**What the task requires**
Starting at the line with "Task: Choose Tax Deductor option", retype every remaining line of the records exactly. Do not include pictures.

------------------------------------------------

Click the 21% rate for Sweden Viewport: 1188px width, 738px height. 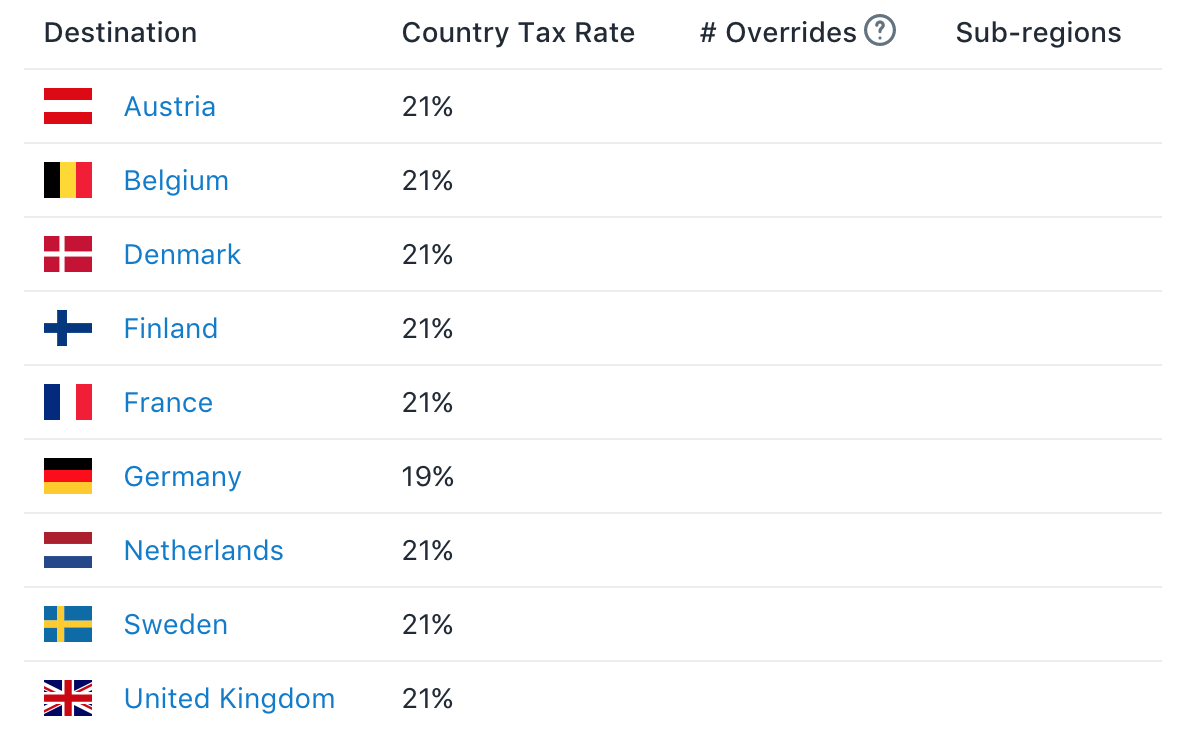[427, 624]
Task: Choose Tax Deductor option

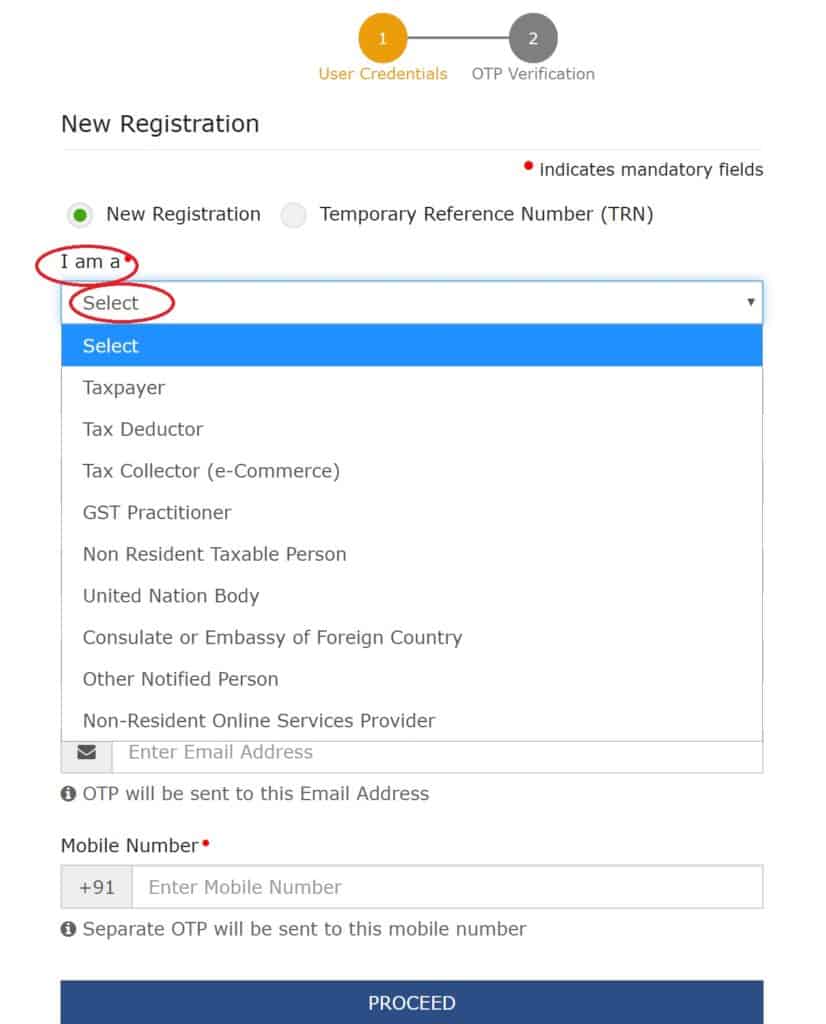Action: point(411,429)
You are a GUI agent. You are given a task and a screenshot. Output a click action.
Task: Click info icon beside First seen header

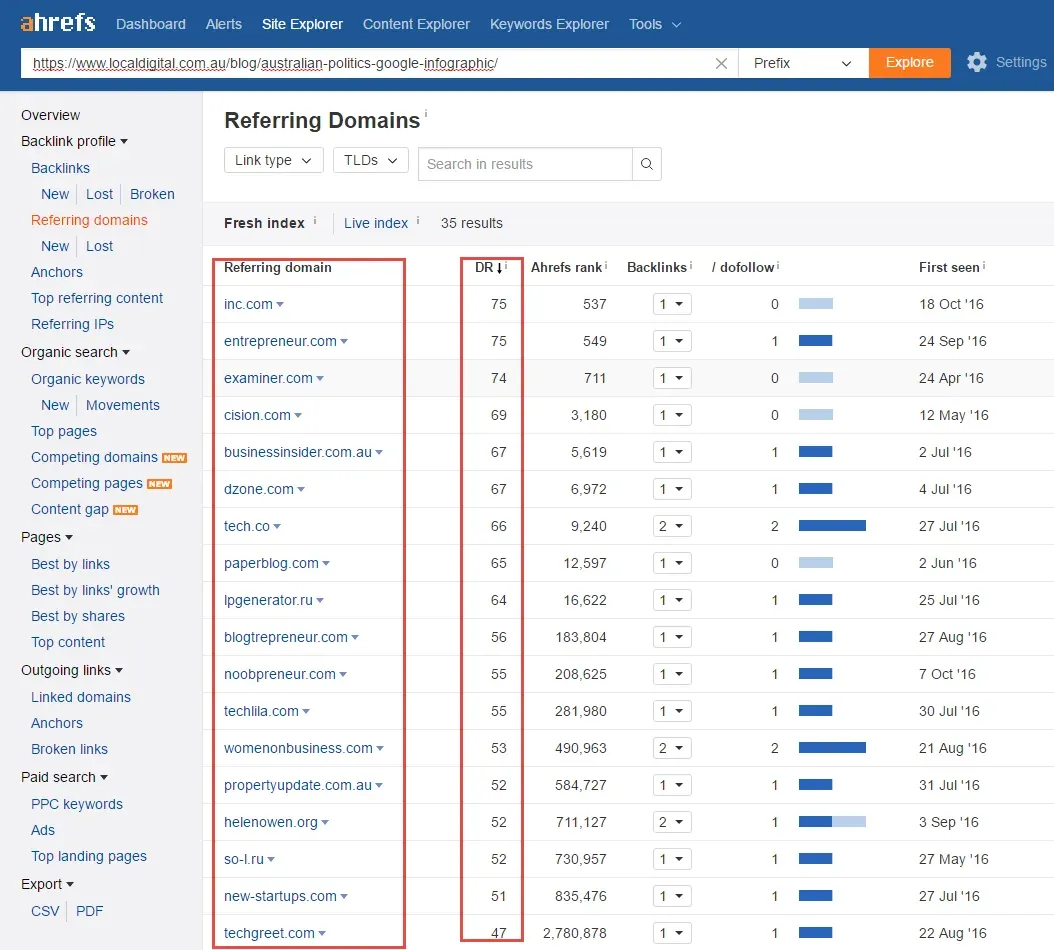pos(983,266)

------------------------------------------------

**Reply**
Task: Choose Tax Deductor option

Action: point(411,429)
You are a GUI agent. You are given a task and a screenshot. Output a click action.
Task: Click info icon beside First seen header

pos(983,266)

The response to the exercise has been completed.